Objectives =>
1 – The piece on German play markets opens by saying what play markets are. List every thing it says they are.
2 – Write the next part of the piece on German play markets, picking up after its last sentence.

--- begin Page ---

The German Play Markets

Play markets are both trade fairs and festivals on the one hand and promotion instruments for contemporary drama on the other. In times of a rising number of premiers, they have grown more diversified.
On paper, the balance for contemporary drama on the German-language stage looks pretty good: according to the statistics of the German Theater Association, the number of premiers has more than doubled since 2000. Even subtracting from this number the large share of novel adaptations and projects, which are not texts in the sense here intended, it still indicates a significantly upward trend. Playwright initiatives such as the Berlin “Battle Authors” argue, however, that contemporary drama is, for one thing, too rarely seen at big theaters and, for another, that the theaters are possessed by a veritable “mania after fresh meat”: instead of cultivating authors in the long term and showing interesting new texts a second, third or fourth time, they fall upon premiers. In the long run contemporary drama thus becomes the victim of inflation instead of being actually promoted.

--- end Page ---
--- begin Dataset excerpt ---

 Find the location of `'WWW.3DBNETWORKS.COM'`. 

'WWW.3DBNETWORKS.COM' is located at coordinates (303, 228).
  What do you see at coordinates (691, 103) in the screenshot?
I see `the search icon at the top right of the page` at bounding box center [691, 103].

--- end Dataset excerpt ---

Replies =>
1 –
- Trade fairs
- Festivals
- Promotion instruments for contemporary drama

2 –
Role of play markets
German play markets, usually trade fairs and festivals in equal measure, therefore play a role not only as institutions that inform directors, artistic directors, critics and audience about the newest trends in contemporary drama; they are also increasingly diversifying themselves, enriching their programs with new assistance measures such as workshops, symposia and thematic discussion, and attempting to influence positively the situation with tax instruments such as special prices for second performances. Basically, the play markets can be divided into two large groups with partial overlapping: the first, the discoverer market, introduces texts that have hitherto not been performed, while the second group presents guest performances of new plays that have already been staged.
Berlin Play Market
The Berlin Play Market is regarded as the forefather of all discover play markets and is still an important stepping stone for young dramatists. Founded in 1978, it takes place under the auspices of the Berlin Festival as part of the Theater Meeting and has over the years undergone some modifications. The basic framework remains unchanged – from up to 500 submitted new plays, an annually changing jury of experts chooses the five most notable texts, which are then presented by well-known directors and actors in staged readings – but the call for plays, which was originally confined to German-speaking world, has since 2003 been extended to include all European countries. In addition, the Berlin Play Market has responded to changing concepts of the work and of the author: in 2012, along with the five authors, an artists collective was invited for the first time to develop a performance in a project lab with the help of a well-known mentor. The Berlin Play Market awards three prizes: the Promotion Prize for New Dramatists, endowed with € 5,000; the Commission Prize, endowed with € 7,000, which is given not to a submitted text but rather to an author whom the jury judges to be particularly talented so as to enable him or her to write a new play, and is coupled with a premier at a prestigious theater; and the Radio Play Prize for the adaptation of a text for radio, awarded in cooperation with Deutschlandradio Kultur.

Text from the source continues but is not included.